** Start **

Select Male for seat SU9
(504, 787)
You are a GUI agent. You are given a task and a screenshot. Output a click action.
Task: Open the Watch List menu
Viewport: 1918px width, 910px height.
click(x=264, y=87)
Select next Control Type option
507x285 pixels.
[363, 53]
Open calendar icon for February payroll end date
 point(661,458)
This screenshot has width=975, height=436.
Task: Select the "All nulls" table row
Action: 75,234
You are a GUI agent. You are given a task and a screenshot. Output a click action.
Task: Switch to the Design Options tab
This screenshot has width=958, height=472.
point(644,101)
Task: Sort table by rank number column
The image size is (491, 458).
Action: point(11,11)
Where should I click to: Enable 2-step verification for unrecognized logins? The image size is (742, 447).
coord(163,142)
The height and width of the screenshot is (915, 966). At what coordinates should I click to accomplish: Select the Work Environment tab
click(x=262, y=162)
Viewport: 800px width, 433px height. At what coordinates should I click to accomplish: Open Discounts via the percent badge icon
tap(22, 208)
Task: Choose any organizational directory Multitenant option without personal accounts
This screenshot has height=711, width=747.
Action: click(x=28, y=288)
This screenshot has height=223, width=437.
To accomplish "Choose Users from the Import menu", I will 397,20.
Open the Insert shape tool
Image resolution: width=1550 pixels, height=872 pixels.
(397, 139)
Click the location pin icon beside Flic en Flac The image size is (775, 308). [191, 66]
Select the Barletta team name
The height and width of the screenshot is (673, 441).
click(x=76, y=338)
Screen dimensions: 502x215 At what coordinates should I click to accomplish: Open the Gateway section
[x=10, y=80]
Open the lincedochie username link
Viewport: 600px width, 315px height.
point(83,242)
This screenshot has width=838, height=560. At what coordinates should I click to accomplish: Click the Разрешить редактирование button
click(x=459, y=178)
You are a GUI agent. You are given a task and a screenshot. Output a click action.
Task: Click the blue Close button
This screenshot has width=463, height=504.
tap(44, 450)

** End **

Goal: Please copy all the entries above line for line, with no changes.

The solution:
Select Male for seat SU9
(504, 787)
You are a GUI agent. You are given a task and a screenshot. Output a click action.
Task: Open the Watch List menu
Viewport: 1918px width, 910px height.
click(x=264, y=87)
Select next Control Type option
507x285 pixels.
[363, 53]
Open calendar icon for February payroll end date
 point(661,458)
This screenshot has width=975, height=436.
Task: Select the "All nulls" table row
Action: 75,234
You are a GUI agent. You are given a task and a screenshot. Output a click action.
Task: Switch to the Design Options tab
This screenshot has width=958, height=472.
point(644,101)
Task: Sort table by rank number column
The image size is (491, 458).
Action: point(11,11)
Where should I click to: Enable 2-step verification for unrecognized logins? The image size is (742, 447).
coord(163,142)
The height and width of the screenshot is (915, 966). At what coordinates should I click to accomplish: Select the Work Environment tab
click(x=262, y=162)
Viewport: 800px width, 433px height. At what coordinates should I click to accomplish: Open Discounts via the percent badge icon
tap(22, 208)
Task: Choose any organizational directory Multitenant option without personal accounts
This screenshot has height=711, width=747.
Action: click(x=28, y=288)
This screenshot has height=223, width=437.
To accomplish "Choose Users from the Import menu", I will 397,20.
Open the Insert shape tool
Image resolution: width=1550 pixels, height=872 pixels.
(397, 139)
Click the location pin icon beside Flic en Flac The image size is (775, 308). [191, 66]
Select the Barletta team name
The height and width of the screenshot is (673, 441).
click(x=76, y=338)
Screen dimensions: 502x215 At what coordinates should I click to accomplish: Open the Gateway section
[x=10, y=80]
Open the lincedochie username link
Viewport: 600px width, 315px height.
point(83,242)
This screenshot has width=838, height=560. At what coordinates should I click to accomplish: Click the Разрешить редактирование button
click(x=459, y=178)
You are a GUI agent. You are given a task and a screenshot. Output a click action.
Task: Click the blue Close button
This screenshot has width=463, height=504.
tap(44, 450)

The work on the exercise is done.